TO BE DONE: Convert the data below into a numbered list, skipping any blank lines and leaving out the pictures.

AVAILABLE DATA:
»»

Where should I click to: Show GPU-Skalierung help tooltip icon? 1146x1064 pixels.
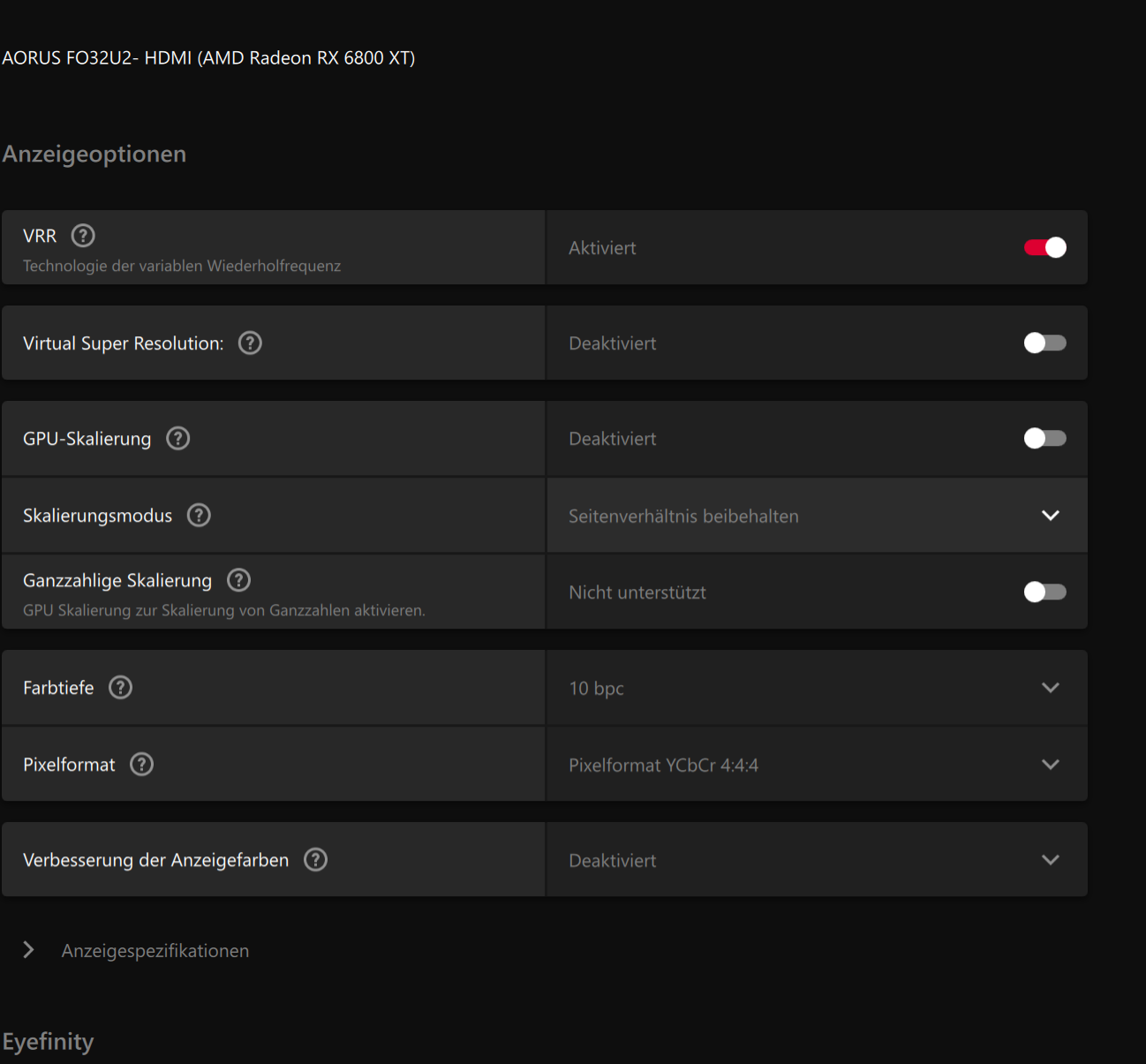coord(178,438)
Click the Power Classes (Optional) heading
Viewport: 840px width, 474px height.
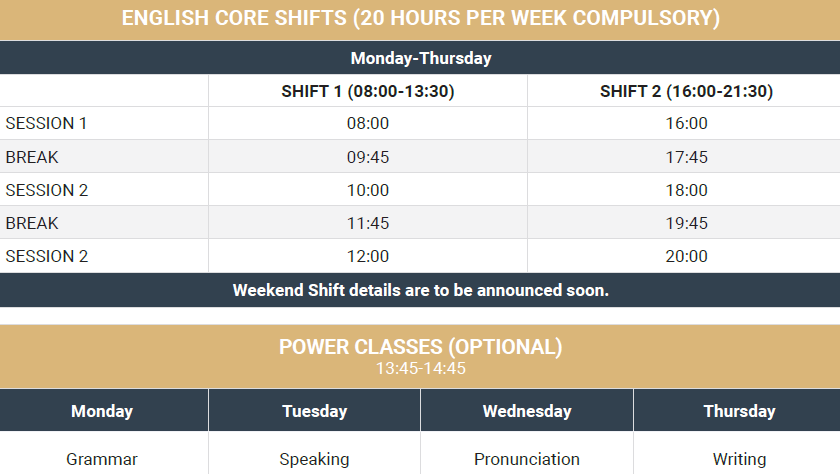(x=420, y=347)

««

SOLUTION:
1. Where should I click to: Show GPU-Skalierung help tooltip icon? 1146x1064 pixels.
2. coord(178,438)
3. Click the Power Classes (Optional) heading
4. Viewport: 840px width, 474px height.
5. (x=420, y=347)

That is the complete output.